TRECHO FORNECIDO:

━━━━━━━━

Em que pese entendermos que a existência da trava temporal é necessária para salvaguardar o instituto da transação tributária e evitar que contribuintes contumazes possam se beneficiar recorrentemente dos acordos – o que, de certa forma, transmutaria o instituto da transação tributária aos antigos parcelamentos especiais –, tal impedimento não pode ser tratado como penalidade, sob pena de violação frontal ao novo princípio constitucional da cooperação, com o retorno à relação conflituosa e repressiva que, num passado recente, refletia a relação entre fisco e contribuinte.
Ainda, é necessário buscar meios de aliar a tecnologia com a celeridade dos atos administrativos, o que resultará, sem dúvidas, na maior eficiência para a Administração Pública e previsibilidade para o contribuinte.

━━━━━━━━

LINHAS FORNECIDAS:

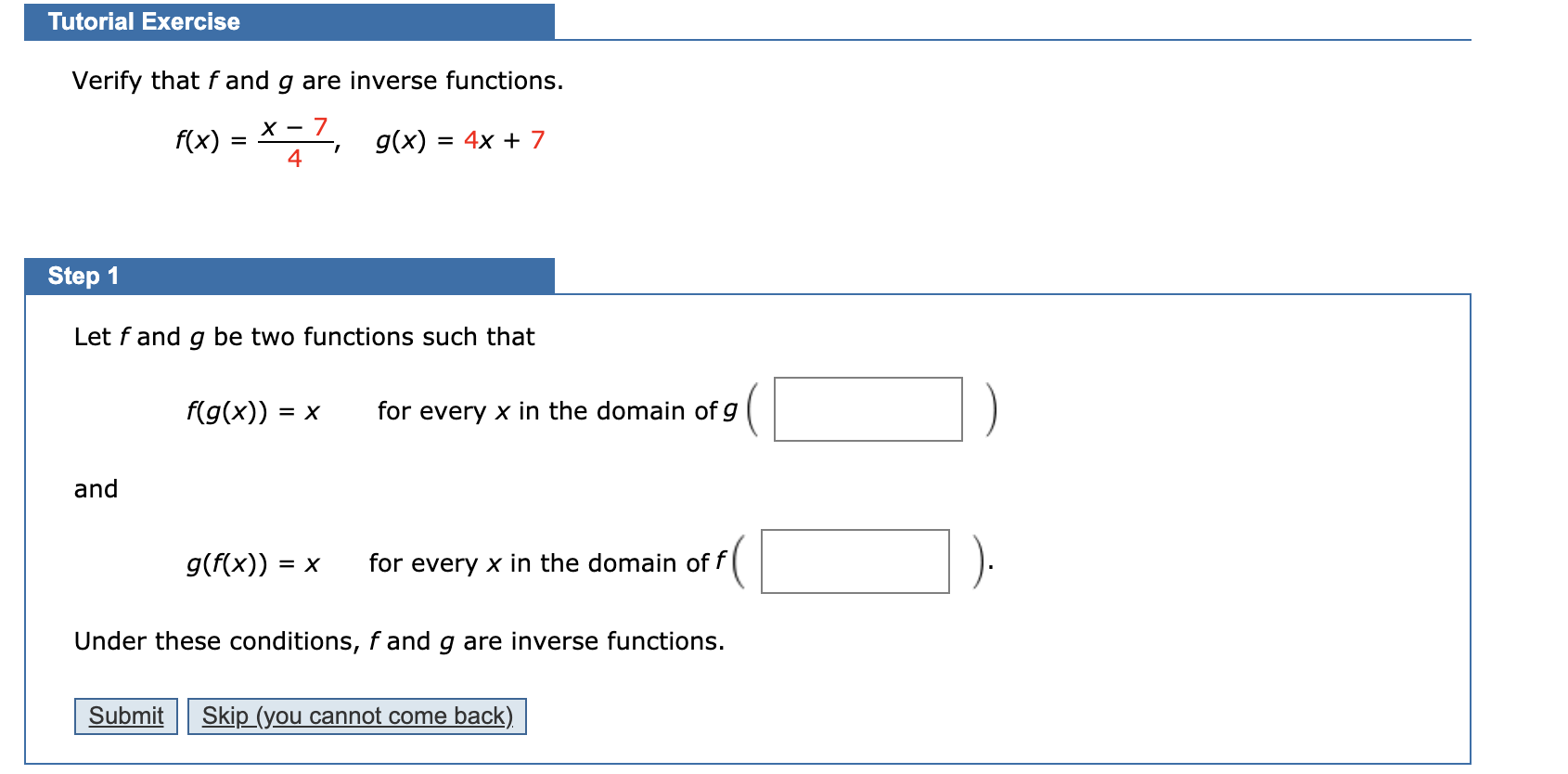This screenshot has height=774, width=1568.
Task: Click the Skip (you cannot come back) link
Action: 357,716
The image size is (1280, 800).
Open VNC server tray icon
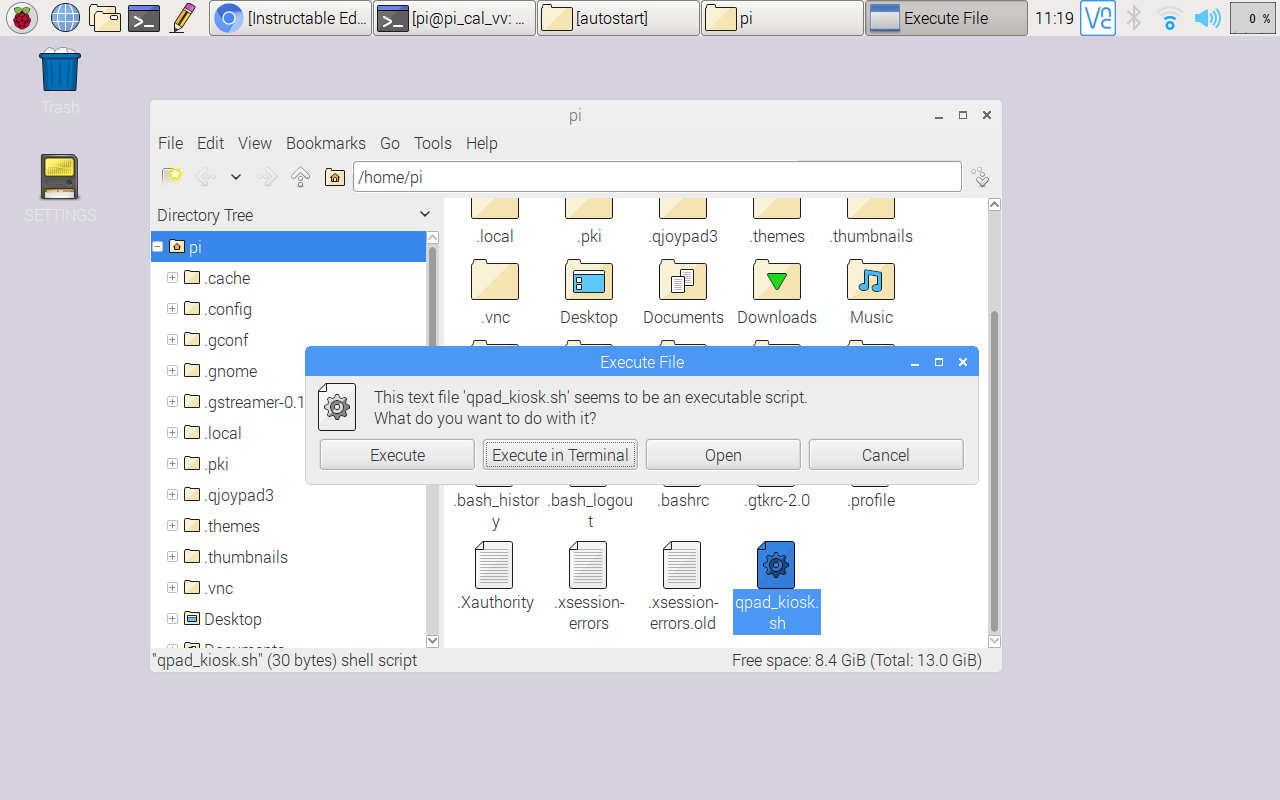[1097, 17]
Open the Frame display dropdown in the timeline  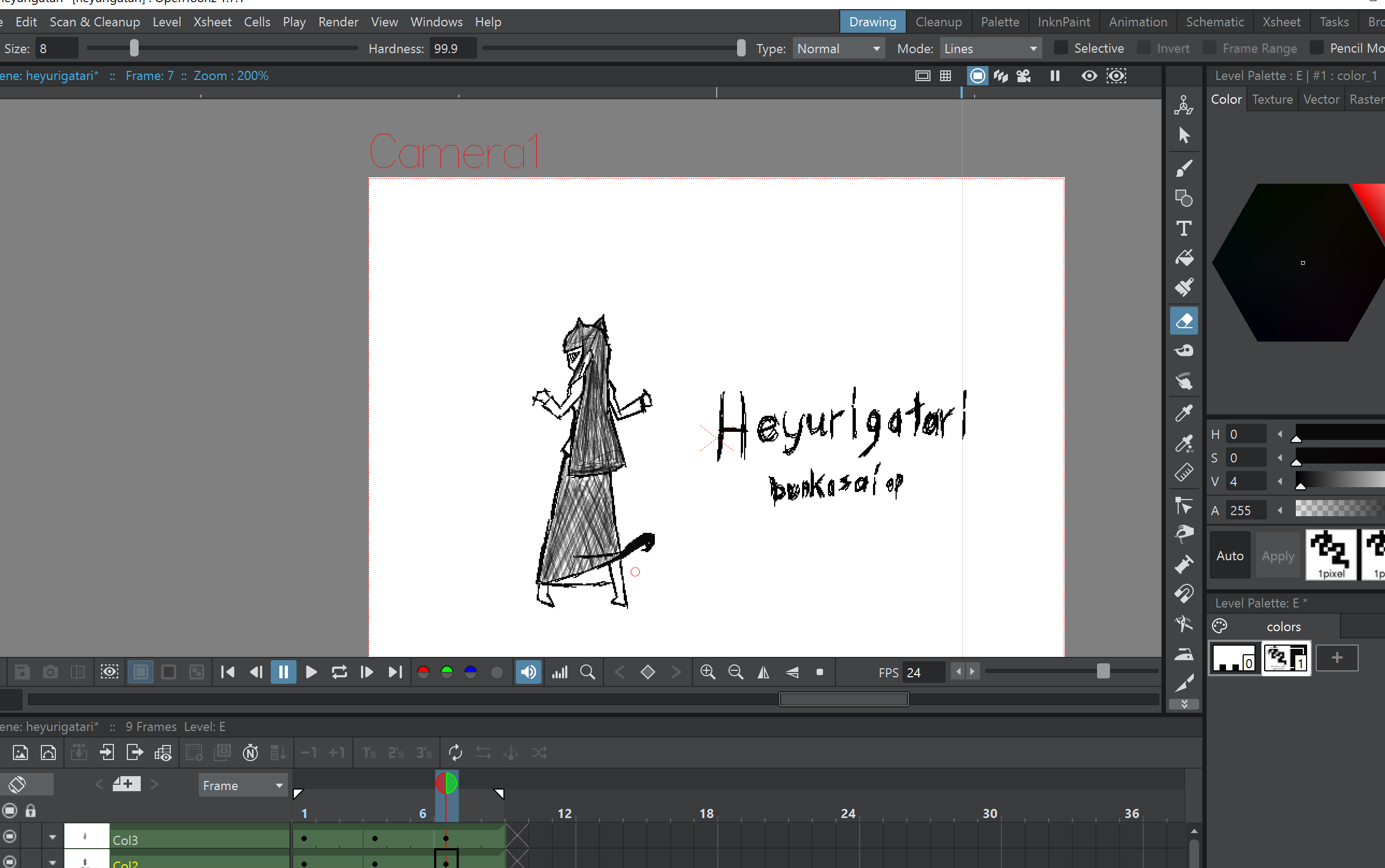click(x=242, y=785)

━━━━━━━━

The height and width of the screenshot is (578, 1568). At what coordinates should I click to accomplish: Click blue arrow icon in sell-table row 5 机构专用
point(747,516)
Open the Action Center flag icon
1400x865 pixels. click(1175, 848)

━━━━━━━━

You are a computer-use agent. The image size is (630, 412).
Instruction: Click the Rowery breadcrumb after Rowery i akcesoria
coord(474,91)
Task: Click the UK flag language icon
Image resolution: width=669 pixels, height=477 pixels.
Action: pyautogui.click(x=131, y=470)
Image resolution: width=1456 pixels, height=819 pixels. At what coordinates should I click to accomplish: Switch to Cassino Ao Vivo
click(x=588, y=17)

━━━━━━━━

INSTRUÇÃO 1: Diga se cada afirmação concorda com o trecho sobre transação tributária, respondendo sim ou não e citando as palavras decisivas do trecho: (a) o trecho defende a eliminação da trava temporal; (b) o trecho afirma que o impedimento não pode ser tratado como penalidade; (c) segundo o trecho, aliar a tecnologia com a celeridade dos atos administrativos trará previsibilidade para o contribuinte.
INSTRUÇÃO 2: Retome o trecho sobre transação tributária a partir do ponto em que ele termina e dê continuidade ao texto.

RESPOSTA DA TAREFA 1:
(a) Não: "entendermos que a existência da trava temporal é necessária para salvaguardar o instituto da transação tributária".
(b) Sim: "tal impedimento não pode ser tratado como penalidade".
(c) Sim: "o que resultará, sem dúvidas, na maior eficiência para a Administração Pública e previsibilidade para o contribuinte".

RESPOSTA DA TAREFA 2:
Até lá, o reconhecimento da data do fato constitutivo do descumprimento das condições legais como termo inicial para contagem do prazo para realização de nova transação dos débitos vinculados à rescisão é a medida indicada, uma vez que o ato promovido pela Administração Pública apenas reconhece situação preexistente e seus efeitos devem retroagir ao momento do descumprimento, de modo a validar o novo princípio de cooperação inserido em nosso ordenamento jurídico.